Repeat the records exactly, so that each line matches the original.

********************

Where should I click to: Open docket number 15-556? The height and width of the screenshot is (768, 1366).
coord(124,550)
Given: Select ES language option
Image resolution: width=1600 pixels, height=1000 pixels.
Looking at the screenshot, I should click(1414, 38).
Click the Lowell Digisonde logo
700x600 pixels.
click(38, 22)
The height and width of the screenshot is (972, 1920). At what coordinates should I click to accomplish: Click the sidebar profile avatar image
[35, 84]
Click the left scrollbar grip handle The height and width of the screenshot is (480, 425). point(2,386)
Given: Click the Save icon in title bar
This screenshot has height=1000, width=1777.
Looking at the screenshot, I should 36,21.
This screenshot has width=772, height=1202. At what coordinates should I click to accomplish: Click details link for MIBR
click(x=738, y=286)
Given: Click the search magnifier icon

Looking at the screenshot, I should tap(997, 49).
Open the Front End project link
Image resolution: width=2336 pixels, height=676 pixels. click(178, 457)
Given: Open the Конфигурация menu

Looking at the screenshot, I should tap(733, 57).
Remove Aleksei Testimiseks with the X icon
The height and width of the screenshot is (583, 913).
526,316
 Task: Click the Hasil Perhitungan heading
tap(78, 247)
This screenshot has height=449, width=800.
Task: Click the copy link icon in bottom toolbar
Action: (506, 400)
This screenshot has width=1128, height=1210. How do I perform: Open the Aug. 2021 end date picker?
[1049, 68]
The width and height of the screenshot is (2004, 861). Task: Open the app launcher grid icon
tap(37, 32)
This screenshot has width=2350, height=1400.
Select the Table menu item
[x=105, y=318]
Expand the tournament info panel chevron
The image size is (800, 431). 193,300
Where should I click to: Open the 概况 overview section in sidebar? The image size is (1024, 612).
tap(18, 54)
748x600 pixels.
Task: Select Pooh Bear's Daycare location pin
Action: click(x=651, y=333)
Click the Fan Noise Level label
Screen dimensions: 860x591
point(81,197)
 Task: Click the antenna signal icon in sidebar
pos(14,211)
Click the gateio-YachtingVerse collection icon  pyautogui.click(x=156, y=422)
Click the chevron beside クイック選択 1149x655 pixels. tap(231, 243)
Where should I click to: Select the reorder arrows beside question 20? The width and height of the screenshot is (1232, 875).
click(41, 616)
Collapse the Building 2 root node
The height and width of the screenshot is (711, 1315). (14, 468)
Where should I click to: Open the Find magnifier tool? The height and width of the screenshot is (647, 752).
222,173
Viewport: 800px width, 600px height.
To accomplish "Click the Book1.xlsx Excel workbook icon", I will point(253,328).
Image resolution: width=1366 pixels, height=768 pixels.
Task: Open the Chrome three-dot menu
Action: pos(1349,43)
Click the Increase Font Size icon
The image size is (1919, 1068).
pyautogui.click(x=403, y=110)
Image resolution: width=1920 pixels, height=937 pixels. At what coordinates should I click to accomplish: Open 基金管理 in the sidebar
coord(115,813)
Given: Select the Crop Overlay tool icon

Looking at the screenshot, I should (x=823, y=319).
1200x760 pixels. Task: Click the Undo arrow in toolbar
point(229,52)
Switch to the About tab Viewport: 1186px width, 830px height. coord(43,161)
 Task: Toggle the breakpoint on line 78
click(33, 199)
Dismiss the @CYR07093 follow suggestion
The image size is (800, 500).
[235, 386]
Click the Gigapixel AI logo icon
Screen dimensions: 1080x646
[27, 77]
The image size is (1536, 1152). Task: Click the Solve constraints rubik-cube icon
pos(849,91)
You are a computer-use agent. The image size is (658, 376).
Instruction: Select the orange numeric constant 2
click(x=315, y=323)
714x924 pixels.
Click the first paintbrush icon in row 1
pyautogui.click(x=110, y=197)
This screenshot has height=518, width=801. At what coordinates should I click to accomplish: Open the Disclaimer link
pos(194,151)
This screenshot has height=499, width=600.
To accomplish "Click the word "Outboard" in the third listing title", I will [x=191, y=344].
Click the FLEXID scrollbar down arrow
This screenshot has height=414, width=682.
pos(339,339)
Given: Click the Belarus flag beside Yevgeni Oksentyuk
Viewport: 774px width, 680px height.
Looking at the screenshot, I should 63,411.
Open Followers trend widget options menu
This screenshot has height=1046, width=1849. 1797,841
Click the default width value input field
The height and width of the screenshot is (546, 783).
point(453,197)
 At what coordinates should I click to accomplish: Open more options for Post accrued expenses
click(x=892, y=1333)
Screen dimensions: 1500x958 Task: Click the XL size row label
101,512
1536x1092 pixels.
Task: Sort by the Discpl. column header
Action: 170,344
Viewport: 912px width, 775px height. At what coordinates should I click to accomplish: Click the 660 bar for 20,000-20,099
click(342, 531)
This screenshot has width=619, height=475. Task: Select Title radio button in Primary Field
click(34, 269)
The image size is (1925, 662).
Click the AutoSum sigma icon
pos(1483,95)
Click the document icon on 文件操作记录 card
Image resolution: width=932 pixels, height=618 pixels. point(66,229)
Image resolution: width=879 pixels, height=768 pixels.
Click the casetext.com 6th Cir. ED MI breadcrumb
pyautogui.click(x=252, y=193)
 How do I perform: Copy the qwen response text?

********************

| WRITTEN ANSWER |
Where should I click to: Open docket number 15-556? The height and width of the screenshot is (768, 1366).
coord(124,550)
Given: Select ES language option
Image resolution: width=1600 pixels, height=1000 pixels.
Looking at the screenshot, I should click(1414, 38).
Click the Lowell Digisonde logo
700x600 pixels.
click(38, 22)
The height and width of the screenshot is (972, 1920). At what coordinates should I click to accomplish: Click the sidebar profile avatar image
[35, 84]
Click the left scrollbar grip handle The height and width of the screenshot is (480, 425). point(2,386)
Given: Click the Save icon in title bar
This screenshot has height=1000, width=1777.
Looking at the screenshot, I should 36,21.
This screenshot has width=772, height=1202. At what coordinates should I click to accomplish: Click details link for MIBR
click(x=738, y=286)
Given: Click the search magnifier icon

Looking at the screenshot, I should tap(997, 49).
Open the Front End project link
Image resolution: width=2336 pixels, height=676 pixels. click(178, 457)
Given: Open the Конфигурация menu

Looking at the screenshot, I should tap(733, 57).
Remove Aleksei Testimiseks with the X icon
The height and width of the screenshot is (583, 913).
526,316
 Task: Click the Hasil Perhitungan heading
tap(78, 247)
This screenshot has height=449, width=800.
Task: Click the copy link icon in bottom toolbar
Action: (506, 400)
This screenshot has width=1128, height=1210. How do I perform: Open the Aug. 2021 end date picker?
[1049, 68]
The width and height of the screenshot is (2004, 861). Task: Open the app launcher grid icon
tap(37, 32)
This screenshot has width=2350, height=1400.
Select the Table menu item
[x=105, y=318]
Expand the tournament info panel chevron
The image size is (800, 431). 193,300
Where should I click to: Open the 概况 overview section in sidebar? The image size is (1024, 612).
tap(18, 54)
748x600 pixels.
Task: Select Pooh Bear's Daycare location pin
Action: click(x=651, y=333)
Click the Fan Noise Level label
Screen dimensions: 860x591
point(81,197)
 Task: Click the antenna signal icon in sidebar
pos(14,211)
Click the gateio-YachtingVerse collection icon  pyautogui.click(x=156, y=422)
Click the chevron beside クイック選択 1149x655 pixels. tap(231, 243)
Where should I click to: Select the reorder arrows beside question 20? The width and height of the screenshot is (1232, 875).
click(41, 616)
Collapse the Building 2 root node
The height and width of the screenshot is (711, 1315). (14, 468)
Where should I click to: Open the Find magnifier tool? The height and width of the screenshot is (647, 752).
222,173
Viewport: 800px width, 600px height.
To accomplish "Click the Book1.xlsx Excel workbook icon", I will point(253,328).
Image resolution: width=1366 pixels, height=768 pixels.
Task: Open the Chrome three-dot menu
Action: pos(1349,43)
Click the Increase Font Size icon
The image size is (1919, 1068).
pyautogui.click(x=403, y=110)
Image resolution: width=1920 pixels, height=937 pixels. At what coordinates should I click to accomplish: Open 基金管理 in the sidebar
coord(115,813)
Given: Select the Crop Overlay tool icon

Looking at the screenshot, I should (x=823, y=319).
1200x760 pixels. Task: Click the Undo arrow in toolbar
point(229,52)
Switch to the About tab Viewport: 1186px width, 830px height. coord(43,161)
 Task: Toggle the breakpoint on line 78
click(33, 199)
Dismiss the @CYR07093 follow suggestion
The image size is (800, 500).
[235, 386]
Click the Gigapixel AI logo icon
Screen dimensions: 1080x646
[27, 77]
The image size is (1536, 1152). Task: Click the Solve constraints rubik-cube icon
pos(849,91)
You are a computer-use agent. The image size is (658, 376).
Instruction: Select the orange numeric constant 2
click(x=315, y=323)
714x924 pixels.
Click the first paintbrush icon in row 1
pyautogui.click(x=110, y=197)
This screenshot has height=518, width=801. At what coordinates should I click to accomplish: Open the Disclaimer link
pos(194,151)
This screenshot has height=499, width=600.
To accomplish "Click the word "Outboard" in the third listing title", I will [x=191, y=344].
Click the FLEXID scrollbar down arrow
This screenshot has height=414, width=682.
pos(339,339)
Given: Click the Belarus flag beside Yevgeni Oksentyuk
Viewport: 774px width, 680px height.
Looking at the screenshot, I should 63,411.
Open Followers trend widget options menu
This screenshot has height=1046, width=1849. 1797,841
Click the default width value input field
The height and width of the screenshot is (546, 783).
point(453,197)
 At what coordinates should I click to accomplish: Open more options for Post accrued expenses
click(x=892, y=1333)
Screen dimensions: 1500x958 Task: Click the XL size row label
101,512
1536x1092 pixels.
Task: Sort by the Discpl. column header
Action: 170,344
Viewport: 912px width, 775px height. At what coordinates should I click to accomplish: Click the 660 bar for 20,000-20,099
click(342, 531)
This screenshot has width=619, height=475. Task: Select Title radio button in Primary Field
click(34, 269)
The image size is (1925, 662).
Click the AutoSum sigma icon
pos(1483,95)
Click the document icon on 文件操作记录 card
Image resolution: width=932 pixels, height=618 pixels. point(66,229)
Image resolution: width=879 pixels, height=768 pixels.
Click the casetext.com 6th Cir. ED MI breadcrumb
pyautogui.click(x=252, y=193)
 How do I perform: Copy the qwen response text?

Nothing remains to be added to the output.